### [Data items]
----------
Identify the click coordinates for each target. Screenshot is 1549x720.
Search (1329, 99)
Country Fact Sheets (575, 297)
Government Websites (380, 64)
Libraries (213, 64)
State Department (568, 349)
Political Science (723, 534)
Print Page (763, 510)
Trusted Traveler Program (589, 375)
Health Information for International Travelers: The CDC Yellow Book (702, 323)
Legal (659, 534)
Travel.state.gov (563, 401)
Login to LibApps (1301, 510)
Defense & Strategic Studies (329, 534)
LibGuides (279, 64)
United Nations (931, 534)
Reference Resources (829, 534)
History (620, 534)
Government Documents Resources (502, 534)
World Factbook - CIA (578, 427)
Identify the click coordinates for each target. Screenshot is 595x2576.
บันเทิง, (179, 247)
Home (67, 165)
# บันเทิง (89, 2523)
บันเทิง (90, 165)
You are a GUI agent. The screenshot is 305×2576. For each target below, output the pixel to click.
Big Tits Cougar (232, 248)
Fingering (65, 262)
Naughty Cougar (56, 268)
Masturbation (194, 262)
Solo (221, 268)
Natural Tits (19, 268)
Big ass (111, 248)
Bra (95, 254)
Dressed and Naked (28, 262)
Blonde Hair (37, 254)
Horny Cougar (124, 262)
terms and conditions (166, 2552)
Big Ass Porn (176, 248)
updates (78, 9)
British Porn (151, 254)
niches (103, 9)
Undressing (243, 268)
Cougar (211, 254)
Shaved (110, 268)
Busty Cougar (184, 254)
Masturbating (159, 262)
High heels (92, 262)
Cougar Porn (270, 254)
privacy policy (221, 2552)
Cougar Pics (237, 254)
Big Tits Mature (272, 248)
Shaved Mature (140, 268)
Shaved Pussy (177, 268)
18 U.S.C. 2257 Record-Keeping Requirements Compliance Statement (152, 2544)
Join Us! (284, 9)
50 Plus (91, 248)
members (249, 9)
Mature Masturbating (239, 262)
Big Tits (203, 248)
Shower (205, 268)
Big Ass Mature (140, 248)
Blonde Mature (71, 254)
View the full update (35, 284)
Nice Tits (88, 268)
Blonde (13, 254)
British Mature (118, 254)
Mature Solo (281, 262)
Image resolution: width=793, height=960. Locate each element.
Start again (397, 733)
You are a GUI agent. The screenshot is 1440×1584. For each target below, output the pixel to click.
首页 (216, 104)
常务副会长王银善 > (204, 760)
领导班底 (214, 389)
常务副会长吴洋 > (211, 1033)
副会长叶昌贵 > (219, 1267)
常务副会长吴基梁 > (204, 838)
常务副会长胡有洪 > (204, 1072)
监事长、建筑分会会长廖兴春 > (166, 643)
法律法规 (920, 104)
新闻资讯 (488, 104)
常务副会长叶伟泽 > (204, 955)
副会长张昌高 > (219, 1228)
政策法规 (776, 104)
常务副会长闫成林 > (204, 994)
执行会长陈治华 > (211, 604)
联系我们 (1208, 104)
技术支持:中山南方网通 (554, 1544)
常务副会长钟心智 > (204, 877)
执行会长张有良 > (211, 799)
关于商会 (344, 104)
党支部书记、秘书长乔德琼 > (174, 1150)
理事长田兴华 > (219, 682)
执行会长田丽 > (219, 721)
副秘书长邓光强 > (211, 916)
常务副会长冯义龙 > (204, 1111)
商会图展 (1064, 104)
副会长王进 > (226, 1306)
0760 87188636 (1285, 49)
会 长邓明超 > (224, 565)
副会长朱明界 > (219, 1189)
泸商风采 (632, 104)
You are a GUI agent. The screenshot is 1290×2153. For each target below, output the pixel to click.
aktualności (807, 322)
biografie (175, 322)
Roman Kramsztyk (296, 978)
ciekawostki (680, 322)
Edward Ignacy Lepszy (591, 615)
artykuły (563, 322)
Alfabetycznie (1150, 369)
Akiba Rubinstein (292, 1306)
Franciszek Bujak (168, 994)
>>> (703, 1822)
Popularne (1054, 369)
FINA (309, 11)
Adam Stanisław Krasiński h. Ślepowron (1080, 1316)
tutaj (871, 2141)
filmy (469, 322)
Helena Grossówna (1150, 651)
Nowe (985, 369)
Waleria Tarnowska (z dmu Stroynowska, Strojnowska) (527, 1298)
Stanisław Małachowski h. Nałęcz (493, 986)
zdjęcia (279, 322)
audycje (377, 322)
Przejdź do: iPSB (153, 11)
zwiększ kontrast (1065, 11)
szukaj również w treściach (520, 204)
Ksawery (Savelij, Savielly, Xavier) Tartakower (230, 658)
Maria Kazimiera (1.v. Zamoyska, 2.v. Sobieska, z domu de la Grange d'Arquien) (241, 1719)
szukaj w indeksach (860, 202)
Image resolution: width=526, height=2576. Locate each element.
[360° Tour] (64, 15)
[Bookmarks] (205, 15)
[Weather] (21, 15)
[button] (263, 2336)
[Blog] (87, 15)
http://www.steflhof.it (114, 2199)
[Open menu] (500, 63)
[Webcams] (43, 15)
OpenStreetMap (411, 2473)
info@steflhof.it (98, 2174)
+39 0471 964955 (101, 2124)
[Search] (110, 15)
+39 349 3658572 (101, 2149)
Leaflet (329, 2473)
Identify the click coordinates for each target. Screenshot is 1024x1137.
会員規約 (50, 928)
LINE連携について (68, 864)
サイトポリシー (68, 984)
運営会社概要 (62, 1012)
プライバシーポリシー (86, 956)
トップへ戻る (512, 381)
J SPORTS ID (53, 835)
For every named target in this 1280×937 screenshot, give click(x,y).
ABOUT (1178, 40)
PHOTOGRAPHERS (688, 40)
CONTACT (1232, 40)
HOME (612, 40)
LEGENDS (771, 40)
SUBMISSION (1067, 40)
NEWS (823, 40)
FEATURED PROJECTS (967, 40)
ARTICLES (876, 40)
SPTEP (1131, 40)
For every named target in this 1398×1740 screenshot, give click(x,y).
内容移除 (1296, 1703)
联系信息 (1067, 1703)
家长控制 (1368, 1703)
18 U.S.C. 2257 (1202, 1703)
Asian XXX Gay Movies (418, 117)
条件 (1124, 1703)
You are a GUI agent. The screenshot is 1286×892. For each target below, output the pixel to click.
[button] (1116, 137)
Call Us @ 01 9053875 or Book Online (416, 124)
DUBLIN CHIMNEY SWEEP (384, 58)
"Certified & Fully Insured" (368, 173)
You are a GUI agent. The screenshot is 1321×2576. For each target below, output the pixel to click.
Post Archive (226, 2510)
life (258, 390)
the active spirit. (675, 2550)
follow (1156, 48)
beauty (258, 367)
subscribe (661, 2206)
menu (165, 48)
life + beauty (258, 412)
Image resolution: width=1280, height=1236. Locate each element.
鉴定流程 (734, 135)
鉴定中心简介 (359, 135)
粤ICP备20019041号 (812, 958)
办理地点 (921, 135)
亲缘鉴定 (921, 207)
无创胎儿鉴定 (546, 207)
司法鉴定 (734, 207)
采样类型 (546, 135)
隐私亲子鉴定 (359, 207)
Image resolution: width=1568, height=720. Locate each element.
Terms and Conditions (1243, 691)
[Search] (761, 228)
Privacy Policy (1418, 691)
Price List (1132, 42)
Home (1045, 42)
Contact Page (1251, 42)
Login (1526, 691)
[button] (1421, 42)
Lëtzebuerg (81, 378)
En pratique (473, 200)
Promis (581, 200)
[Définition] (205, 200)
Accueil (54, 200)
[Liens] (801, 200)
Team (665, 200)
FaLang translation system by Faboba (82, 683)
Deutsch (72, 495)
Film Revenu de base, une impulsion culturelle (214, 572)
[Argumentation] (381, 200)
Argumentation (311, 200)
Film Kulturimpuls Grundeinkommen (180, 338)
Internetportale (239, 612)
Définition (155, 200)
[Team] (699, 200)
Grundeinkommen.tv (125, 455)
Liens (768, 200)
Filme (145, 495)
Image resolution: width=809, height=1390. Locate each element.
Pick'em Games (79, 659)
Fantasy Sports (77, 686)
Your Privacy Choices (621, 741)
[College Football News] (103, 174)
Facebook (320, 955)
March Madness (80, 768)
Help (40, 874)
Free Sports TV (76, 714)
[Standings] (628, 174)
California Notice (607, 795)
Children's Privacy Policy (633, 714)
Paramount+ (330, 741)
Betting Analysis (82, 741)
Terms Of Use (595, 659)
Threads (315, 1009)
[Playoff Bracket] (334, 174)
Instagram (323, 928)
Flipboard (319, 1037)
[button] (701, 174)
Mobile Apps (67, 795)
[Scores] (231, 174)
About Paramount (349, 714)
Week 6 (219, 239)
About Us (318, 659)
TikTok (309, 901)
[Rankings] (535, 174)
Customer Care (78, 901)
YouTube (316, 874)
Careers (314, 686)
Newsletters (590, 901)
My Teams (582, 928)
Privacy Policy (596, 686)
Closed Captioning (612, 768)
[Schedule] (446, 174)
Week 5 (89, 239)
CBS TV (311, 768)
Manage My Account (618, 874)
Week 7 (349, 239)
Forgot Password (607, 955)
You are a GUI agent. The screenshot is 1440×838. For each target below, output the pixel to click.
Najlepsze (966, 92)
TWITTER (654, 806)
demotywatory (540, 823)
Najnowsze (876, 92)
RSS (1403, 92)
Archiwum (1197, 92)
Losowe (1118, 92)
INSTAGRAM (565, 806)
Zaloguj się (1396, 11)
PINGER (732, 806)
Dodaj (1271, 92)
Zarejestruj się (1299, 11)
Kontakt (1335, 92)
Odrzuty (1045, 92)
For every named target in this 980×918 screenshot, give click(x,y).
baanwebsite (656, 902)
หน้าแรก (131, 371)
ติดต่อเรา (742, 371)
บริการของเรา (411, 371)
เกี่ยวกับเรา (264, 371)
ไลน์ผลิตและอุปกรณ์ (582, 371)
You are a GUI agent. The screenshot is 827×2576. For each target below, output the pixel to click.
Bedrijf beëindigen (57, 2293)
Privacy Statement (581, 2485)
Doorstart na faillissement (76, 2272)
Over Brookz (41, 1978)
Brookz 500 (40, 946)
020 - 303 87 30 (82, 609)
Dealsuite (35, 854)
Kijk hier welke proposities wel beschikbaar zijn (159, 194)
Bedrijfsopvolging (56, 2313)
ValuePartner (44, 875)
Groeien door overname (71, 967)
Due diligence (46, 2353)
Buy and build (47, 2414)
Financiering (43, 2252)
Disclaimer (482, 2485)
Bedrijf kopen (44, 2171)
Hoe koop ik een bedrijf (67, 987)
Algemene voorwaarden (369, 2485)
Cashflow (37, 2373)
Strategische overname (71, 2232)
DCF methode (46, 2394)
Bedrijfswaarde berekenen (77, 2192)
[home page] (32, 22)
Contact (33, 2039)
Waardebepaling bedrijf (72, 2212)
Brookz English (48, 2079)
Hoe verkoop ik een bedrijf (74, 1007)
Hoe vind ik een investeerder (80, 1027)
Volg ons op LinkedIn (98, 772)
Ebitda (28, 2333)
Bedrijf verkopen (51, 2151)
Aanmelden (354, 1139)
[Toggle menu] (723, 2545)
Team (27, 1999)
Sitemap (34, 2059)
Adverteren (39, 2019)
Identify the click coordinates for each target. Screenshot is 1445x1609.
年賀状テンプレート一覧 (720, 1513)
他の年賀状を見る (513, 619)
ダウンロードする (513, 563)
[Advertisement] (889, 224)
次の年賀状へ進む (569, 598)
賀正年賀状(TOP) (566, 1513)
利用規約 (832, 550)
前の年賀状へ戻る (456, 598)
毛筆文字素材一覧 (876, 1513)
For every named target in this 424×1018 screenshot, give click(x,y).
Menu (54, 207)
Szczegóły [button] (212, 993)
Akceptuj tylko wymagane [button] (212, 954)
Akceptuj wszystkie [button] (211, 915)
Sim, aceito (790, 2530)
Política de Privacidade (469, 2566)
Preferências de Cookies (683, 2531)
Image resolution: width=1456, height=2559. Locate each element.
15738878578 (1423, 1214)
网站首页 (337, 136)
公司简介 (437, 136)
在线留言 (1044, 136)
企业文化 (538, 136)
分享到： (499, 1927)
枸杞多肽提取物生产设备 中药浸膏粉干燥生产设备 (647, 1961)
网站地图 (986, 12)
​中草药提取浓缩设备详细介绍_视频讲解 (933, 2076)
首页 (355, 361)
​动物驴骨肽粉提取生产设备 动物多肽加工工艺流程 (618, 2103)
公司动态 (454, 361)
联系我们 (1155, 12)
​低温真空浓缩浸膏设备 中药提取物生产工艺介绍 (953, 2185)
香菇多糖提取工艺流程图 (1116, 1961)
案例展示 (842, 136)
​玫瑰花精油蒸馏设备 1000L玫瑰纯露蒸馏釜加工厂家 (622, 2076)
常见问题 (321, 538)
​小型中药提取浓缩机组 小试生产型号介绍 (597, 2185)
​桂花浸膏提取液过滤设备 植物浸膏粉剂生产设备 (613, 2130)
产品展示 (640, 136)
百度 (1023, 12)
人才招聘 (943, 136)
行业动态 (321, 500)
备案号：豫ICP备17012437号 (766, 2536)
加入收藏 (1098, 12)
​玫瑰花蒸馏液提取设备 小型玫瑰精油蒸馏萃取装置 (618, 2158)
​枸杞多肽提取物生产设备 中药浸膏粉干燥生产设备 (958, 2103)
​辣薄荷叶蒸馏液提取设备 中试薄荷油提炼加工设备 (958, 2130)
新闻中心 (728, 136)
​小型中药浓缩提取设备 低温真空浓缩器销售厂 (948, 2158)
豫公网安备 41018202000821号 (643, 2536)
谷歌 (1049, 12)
----------
### [GIVEN INSTRUCTION]
Locate every line in the listing above that contains the string "steflhof", and copy each of those lines.

### [RESPONSE]
http://www.steflhof.it (114, 2199)
info@steflhof.it (98, 2174)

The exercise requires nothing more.